I've used logic like this before, and people were upset by it, but I knew I was right the whole time.  You may remember some years ago when I went to a place called Woodrow Wilson Rehab Center, which was for people with disabilities.  I'd heard good things about it, but that place did me no good; I left with nothing to show for it, and even the friends I made there have all since unfriended me.  That place didn't even do what they said they were going to do, and in more ways than one.  However, the biggest problem was something I always knew: I wasn't really disabled.  If I were, I wouldn't have been able to graduate with honors from my community college, or do most of the things I do on a regular basis.  If you look at the people I went there with, you'd see that they were worse off than I was, even if they had the same condition.  The problem was: Practically everyone I knew was begging and pleading with me to go, and I only went because I felt like I had no choice...even though I knew it was a mistake.  The same was true of Boy Scouting: I didn't want to join, but ended up doing it against my will...and found it to be terrible for reasons that I previously knew, and plenty more that I didn't.  Even when my mom brought home the infamous dog named Sparky in 2002, I knew it was a mistake, because he was a bigger dog, and we hadn't had a good track record with canines that size; some months prior, a friend gave us a purebred boxer to replace the dog we'd just lost, and we ended up giving it back; that big dog got out of our fenced-in backyard by merely jumping over, not to mention that it nearly knocked over my grandmother, who could have been seriously hurt, to try to get out of the house.  So, after that experience...why would we need another dog the same size?
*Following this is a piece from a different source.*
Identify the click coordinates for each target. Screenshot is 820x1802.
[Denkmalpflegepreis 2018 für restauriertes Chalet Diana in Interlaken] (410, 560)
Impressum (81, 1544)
I told my mom to get rid of him, and that, by not doing so, she was "just prolonging the inevitable," but she disagreed...even after I was proven right when she ended up taking him back to the animal shelter, just like I said would happen from day one.  If she had listened, she could have avoided the heartbreak, or, at least, got it over with sooner...but nobody was willing to do that.

Second off: Many adults I know have made me want to stick to my childlike ways, even though they don't even know they've done it.  I recently saw a rather disturbing video online of a grown married woman who often acts like a baby or toddler, even though she is perfectly capable of adult conversation.  It isn't a sexual thing; it's just a fun thing that she and her husband like to do.  She is the kid; he is the father.  I don't regress in age that far back, but I can tell you that acting like a kid isn't just an act; it's who I am, whether you like it or not.  When I hear about the things adults have to deal with--divorces, becoming widows/widowers, disobedient children, accidental pregnancies both inside and outside of marriage, immature behavior that can't be stopped, etc.--I want no part of that; it makes me want to stick to being a kid.  When I sit around and watch Liv & Maddie or read Nancy Drew, it takes me from where I am to where I want to be: a world where people work together to easily resolve conflicts and solve problems, and one sans all the crudity and profanity that I've been bombarded with since I started middle school.  I may be tuning out the real world, but it seems like I need to; this planet has seriously gone past the point of no return.